TASKS TO CARRY OUT.
A – In the blog below, what does the writer say has been officially lost?
B – Translate this sentence from the blog below into Spanish: "God bless this group who call themselves OutKast."
C – Go on with the blog below, picking up after its final line.

* Begin GIVEN TEXT *

Saturday, October 30, 2004

AN ODE TO DRACH, RIYA AND RYAN (from me and tracy)


to the tune of 4-non-blondes' what's up?


25 years and your blogs are still
trying to say that same old thing
you wrote
there is no new addition

Drachler almost lost his life
Riya wants to make ets her wife
And ry… Chismis computation

And so we pray sometimes when we open your blogs
That you’ve somehow moved on like millennium clogs
We say hey
What’s going on?

And when we wake in the morning and we check your stuff
It’s the same old thing
Enoughs enough
We say hey
Whats going on?

And we say hey yeh yeh yeh
hey yeh yeh
we say hey
write on your blogs

And we say hey yeh yeh yeh
hey yeh yeh
we say hey
write on your blogs

hay mr. d.j.

the first two lines of the love song i heard on the radio this morning...

i hope that you're the one
if not, you are the prototype

never thought i'de see the day when i'de hear the word prototype in a love song.

God bless this group who call themselves OutKast.

Thursday, October 28, 2004

kainis

i think i've officially lost my shea butter body butter.


I AM SO UPSET!!!

Monday, October 25, 2004

remember my name... FAME!!!

15 minutes is, according to wise men who have come before us, all the fame time we get in a lifetime. As to the degree of popularity each individual gets, they didnt specify. They also failed to expound on the unmerited privilege of others (like celebs) to usurp the fame time of the ordinary janes in this world. I believe that Juday's running fame time came at my expense. She ate up my 15 minutes displaying her friggin jaw all over the place while i wither in obscurity, destined to die in anonymity.

I can see my funeral now. 20 people around my casket (30 tops), a quarter of them geniunely grieving, the rest just suffering the heat of manila memorial, waiting for me to be buried so they can go on with their busy schedules.

Im really gonna make multo people who do not cry at my wake okay. Im really gonna.

And also, i would like some child to be named after me. I have a beautiful name naman eh - ETLERS.

Friday, October 22, 2004

for keeping the love in me alive

today, for some odd reason or other, i am writing about two of the bestest people in my life. a couple who have long held the "favorite" label in my books.

JOEL.
- Has been in and out of my life since puberty.
- Was one of the six guests in my 14th birthday party, 4 of which i had probably only talked to that night.
- Was the constant 3rd wheel that gave the niv-ets relationship fun stability. I now happily return the favor :)
- Is always up at two in the morning. A comforting bit of information to bored insomiacs like myself. Our "what if" situationers were highlights of text conversations.
- Has just canon-balled into his dream pool, backed only by a handful of cash and a loadful of people who believe in him.
- and yes, is, without a doubt, easy on the eyes.

* End GIVEN TEXT *
* Begin PROVIDED INFORMATION *

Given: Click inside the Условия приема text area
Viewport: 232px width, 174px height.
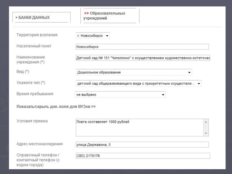Looking at the screenshot, I should (139, 127).
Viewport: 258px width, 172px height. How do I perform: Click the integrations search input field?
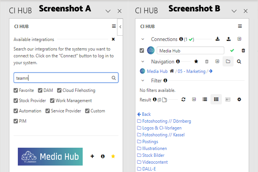[x=63, y=78]
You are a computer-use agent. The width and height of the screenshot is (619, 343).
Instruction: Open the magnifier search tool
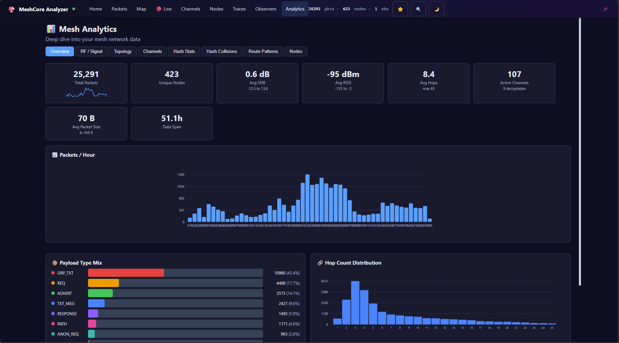[x=418, y=8]
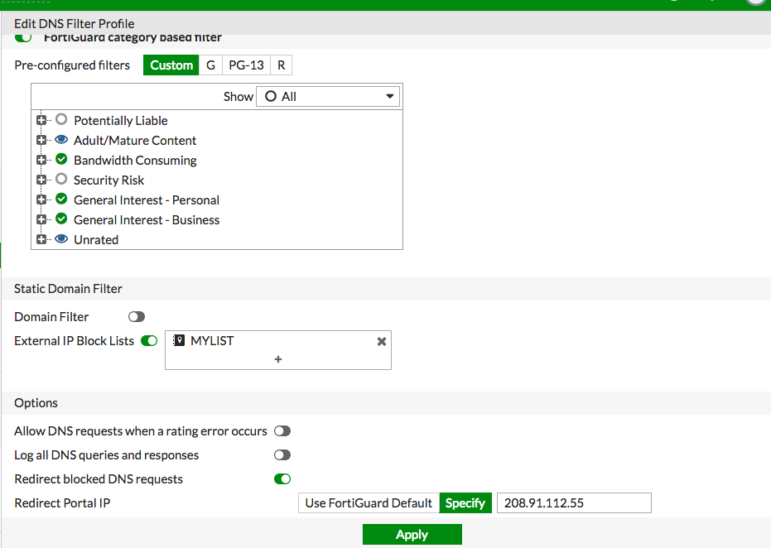Remove MYLIST using its X icon
Screen dimensions: 771x548
[x=381, y=340]
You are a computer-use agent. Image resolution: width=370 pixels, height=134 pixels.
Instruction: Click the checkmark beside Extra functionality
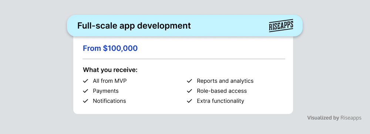[x=189, y=101]
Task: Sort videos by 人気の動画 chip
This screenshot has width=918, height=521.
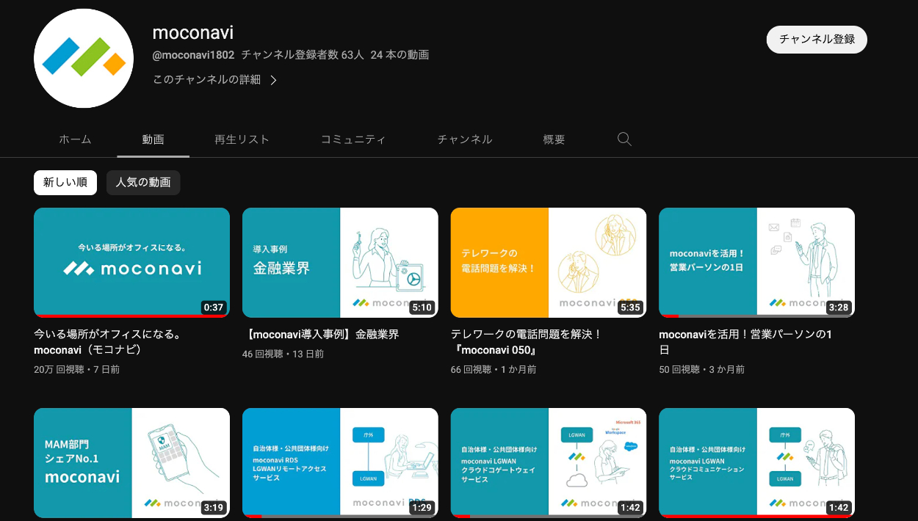Action: pyautogui.click(x=143, y=183)
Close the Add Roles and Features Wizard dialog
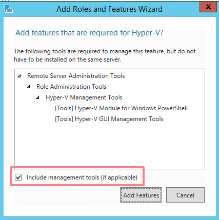This screenshot has width=219, height=220. 208,7
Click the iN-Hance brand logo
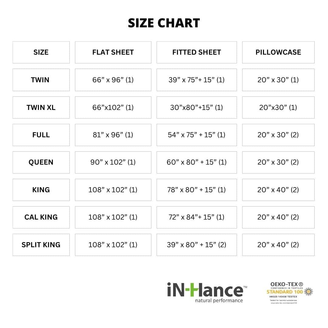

* End PROVIDED INFORMATION *

TASK RESULTS.
A – The writer's shea butter body butter.

B – Dios bendiga a este grupo que se hace llamar OutKast.

C –
TRACY
- The only person who has seen me at my weakest, wimpiest, sorriest state. (kinaya mo ba yon trace?)
- Has a family that i want to adopt as my own when i get tired of mine.
- One of four people in my life that i would give up a kidney for.
- Someday, on my deathbed, i will look back on my good days and will not be surprised if she's in 70% of them.
- sometimes, i think my mother wants to trade me for her. and you know what, i completely understand why.

JOEL AND TRACY

It was her birthday and she didnt have a lot of money left having spent a lot already for dinner. And for him, it was that time of the year when his financials were in dire straits. they stopped over for beer and stuff at a store that night, and she was slightly nervous as the cashier was adding up the cases of beer she had bought for the party. And then she looked over at him and the shit-i-have-no-money-na panic look on her face was instantly replaced with sudden concern as she asked him "babe, dont you want to get coke for your rhum coke?"

He did. i could tell that he did. it was so obvious that he did. But he knew where she was so instead he said, in the shyest-mode i've seen him since i've met him, "no its okay. im fine."

It was such a simple gesture really.

Or actually, when you think about it, it wasnt.

Tuesday, October 19, 2004

sometimes, i am a nonsense!

you know how sometimes, brought about by boredom or whatever, you ask yourself a question and you come up with what you think is a brilliant answer that, in your head, makes sooooo much sense until you start asking people the same question and suddenly the answer that you've already thought of just seems so......... stupid.

ETS: whats your greatest fear?
THERESE: {pauses and breathes deeply} never knowing what my purpose in life is
ETS: {slight nanliit} ahhh... how serious naman
THERESE: why? whats yours?
ETS: uhm.... losing my teeth

*************************************************************************

way, way back (high school pa to)


ETS: what is the one thing na you wish you invented nalang?
LEOY: CT scan
ETS: talaga? si guada TV
LEOY: ikaw?
ETS: mayonnaise

I LOVE MYSELF!!!

Monday, October 18, 2004

mansyon

this is, i believe, the first time i've ever brought the movie, the one that will have the chums fun schedule on sporadic pauses in the next month, up in my blog. Last night, i finally got into it.

while our role (gigis and mine)-(also adis pala) is not that "crucial" in the great scheme of creating the cinematic genius that mansyon is bound to become, it is nonetheless, uhm.... important. as any true foodie on the set would attest to.

okay - so it wasnt fillet mignon or prawns thermidore- it was good food all around and the people there appreciated it.

my personal pride was when rosslyn/roselyn/rosalyn/rosaline (aka dolores) broke a month and a half of pork fast for my binagoongan and did not have a moments regret after. hay.... i love her na.

also loved gigis sinigang soup. although im not a fan of bangus unless its daing (kasi sometimes it tastes like soil eh), i really loved that dish.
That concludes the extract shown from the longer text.